▸ **TASK REQUIREMENTS**
Everything in the records must be reproduced exactly, except for the pictures.

▸ **INFORMATION SUPPLIED**
+++

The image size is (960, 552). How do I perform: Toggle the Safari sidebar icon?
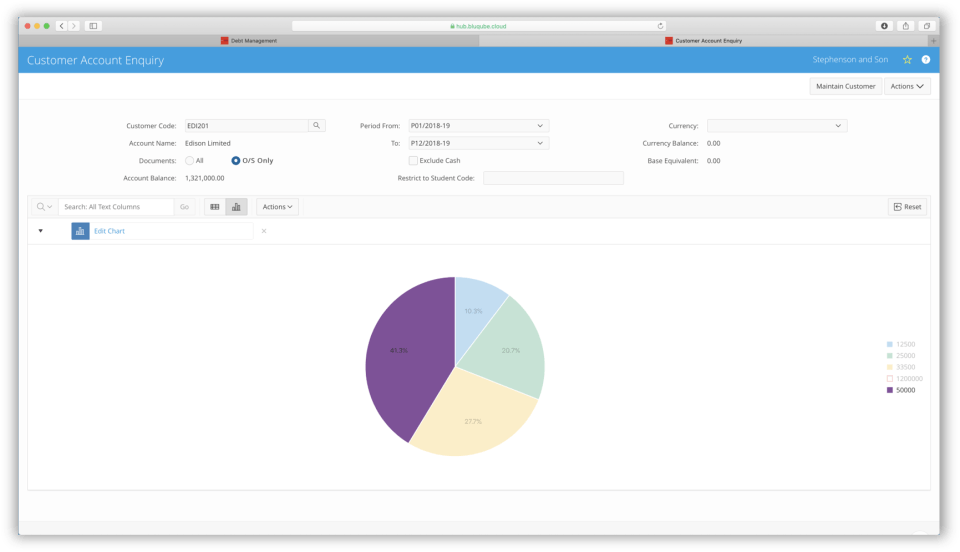pos(93,26)
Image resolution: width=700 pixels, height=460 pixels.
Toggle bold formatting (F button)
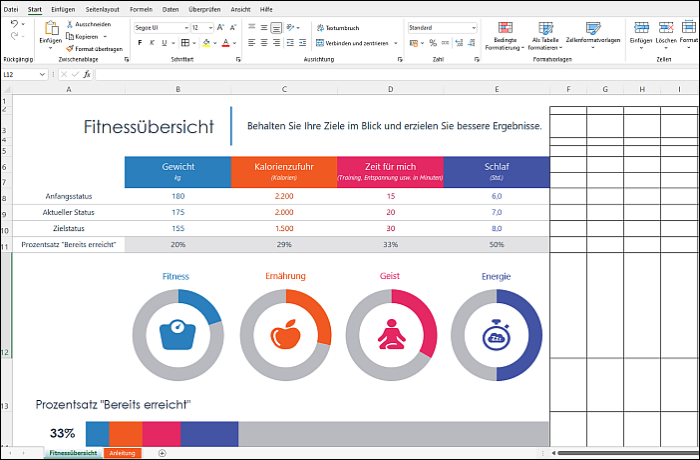coord(138,43)
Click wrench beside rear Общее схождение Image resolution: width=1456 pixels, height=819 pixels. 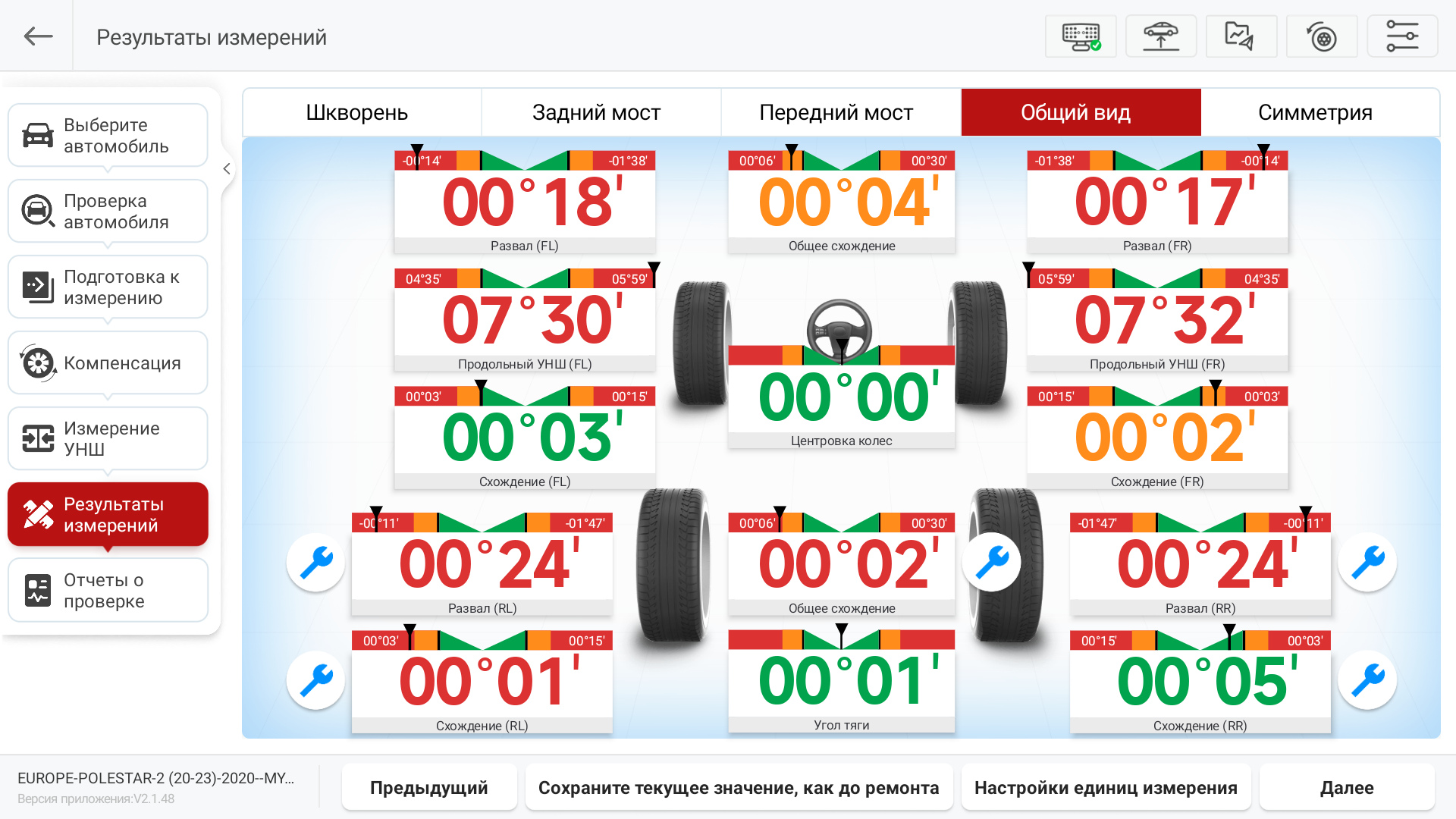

+++

▸ **EXERCISE RESULT**
The image size is (960, 552). How do I perform: Toggle the Safari sidebar icon?
pos(93,26)
Image resolution: width=700 pixels, height=460 pixels.
Toggle bold formatting (F button)
coord(138,43)
Click wrench beside rear Общее схождение Image resolution: width=1456 pixels, height=819 pixels. 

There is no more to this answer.